Julius Schoeps, Professor für deutsch-jüdische Geschichte, wirft der Publikation „antisemitische Stereotypen“ im Stile des 'Stürmers‘ vor  ■  Aus Düsseldorf Walter Jakobs

Über ein Jahr fiel die Broschüre der Grünen Wider Gewalt gegen Frauen und Mädchen nicht weiter auf. Jetzt wird der Rest der 5.000 gedruckten Exemplare eingestampft. In einem Eilbrief vom 30.1.1990 an alle Landes- und Kreisverbände ließ Bundesgeschäftsführer Eberhard Walde den Weitervertrieb stoppen. Fünf Tage zuvor hatte ein Artikel in der 'Zeit‘ die als Mitherausgeber firmierenden Vorstände der Grünen in Bonn und Düsseldorf aufgeschreckt. Die Publikation der Grünen verwende „antisemitische Stereotypen der übelsten Art“, die „auch Streichers 'Stürmer‘ alle Ehre gemacht hätten“, schrieb Prof.Julius H.Schoeps, Leiter des Steinheim Institut für deutsch-jüdische Geschichte an der Uni-Duisburg, in seinem 'Zeit'-Beitrag. Der Text suggeriere, „Juden seien Kinderschänder“, und Sexualverbrechen an Kindern sei ein „typisch jüdisches“ Verbrechen.

Die Autorin Beate Bongartz, Frauenreferentin der NRW -Grünen, hatte versucht, sexuelle Gewalt gegen Mädchen „in allen Kulturen und Zeiten“ zu dokumentieren. Dabei hatte sie auf den jüdischen Talmud verwiesen, der diese Gewalt „besonders drastisch“ zum Ausdruck bringe. Laut Bongartz befand schon der Talmud, daß der Geschlechtsverkehr mit Mädchen unter drei Jahren „kein Verbrechen“ war, denn dieser Geschlechtsverkehr „zählte nicht“. Diese Schlüsse zog Frau Bongartz, ohne je den Talmud oder dessen Kommentierung studiert zu haben. Zitate, die, so Schoeps, „aus dem Zusammenhang gerissen und entstellt wiedergegeben“ wurden, entnahm sie ausschließlich der Sekundärliteratur. Das könnten nur „antisemitische“ Quellen gewesen sein, befand der Professor. Vielleicht sogar das Nazi-Hetzblatt 'Stürmer‘, in dem „immer wieder behauptet worden ist, der Jude vergreife sich nicht nur an vorpubertären Kindern, sondern er scheue auch nicht davor zurück, Kleinkinder zu mißbrauchen“. Den Vorwurf, den 'Stürmer‘ als Quelle benutzt zu haben, weist Frau Bongarts „empört“ zurück. Sie schöpfte aus dem Buch von Florence Rush, das 1982 unter dem Titel Das bestgehütete Geheimnis: sexueller Kindesmißbrauch erschienen ist. Inzwischen bereut sie den „unsensiblen Umgang“ mit dem Thema, bedauert die Formulierungen, „die zu Mißverständnissen Anlaß geben konnten“. Beim Schreiben „war mir das nicht klar“. In der Neufassung der Broschüre will sie auf den Bezug zum Talmud verzichten.

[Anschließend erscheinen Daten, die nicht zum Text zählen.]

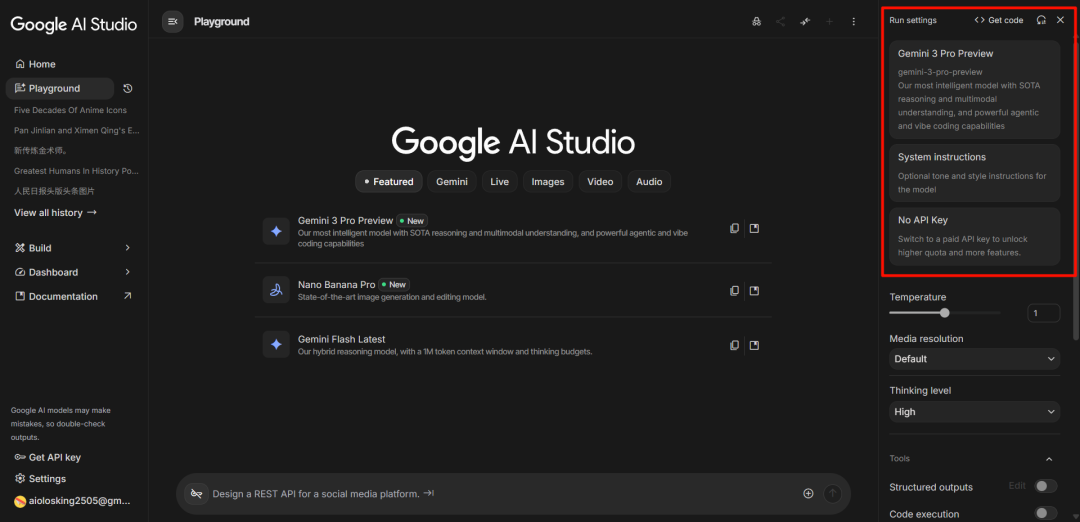Collapse the Tools section chevron
1080x522 pixels.
pos(1049,459)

Der Bundesvorstand bedauerte in einer Erklärung „den fahrlässigen Umgang mit Zitaten aus Sekundärliteratur, deren Quellen und Glaubwürdigkeit nicht geprüft wurden“. Die Argumentation in der Broschüre lege „den Vorwurf 'antisemitischer Stereotype‘ nahe“ - auch „wenn der Autorin und den HerausgeberInnen diese Absicht fernlag“. Zudem „bedauerte“ der Bundesvorstand, daß ihm selbst als Herausgeber die unsäglichen Passagen nicht früher aufgefallen waren und „uns die kritische Auseinandersetzung“ erst durch den 'Zeit'-Artikel „aufgezwungen werden mußte“. In einem Leserinbrief an die 'Zeit‘ versprach Gisela Wülffing, die Kritik ernst zu nehmen und kündigte für den Bundesvorstand einen Diskussionskreis an, der sich „mit feministischer Theorie im Zusammenhang mit christlichem Antijudaismus befaßt“. Die Grünen müßten sich „der Erkenntnis stellen, daß es nicht nur einen bewußten, sondern auch einem unbewußten Antisemitismus gibt, der viel schwieriger zu benennen und zu bekämpfen ist. Er wurde in unserer Gesellschaft mitgeliefert.“

Solchen Reflexionen widmet der Landesvorstand der NRW -Grünen, ebenfalls Mitherausgeber der Broschüre, in seiner Stellungnahme keine Zeile. Kein Wort des Bedauerns; dem gemäßigten Tadel für die eigene Frauenreferentin folgt vielmehr sogleich der Angriff auf den Kritiker: Zwar verbiete sich in „Kenntnis der Pogrom-Geschichte gegen die Juden“ diese Form des Umgangs „mit dem im Buch von Florence Rush gebotenen Material“, aber „hätte Prof.Schoeps seine eigenen Ansprüche erfüllt, wäre er nicht zu seinen vernichtenden Urteilen über Autorin und Herausgeber gelangt“.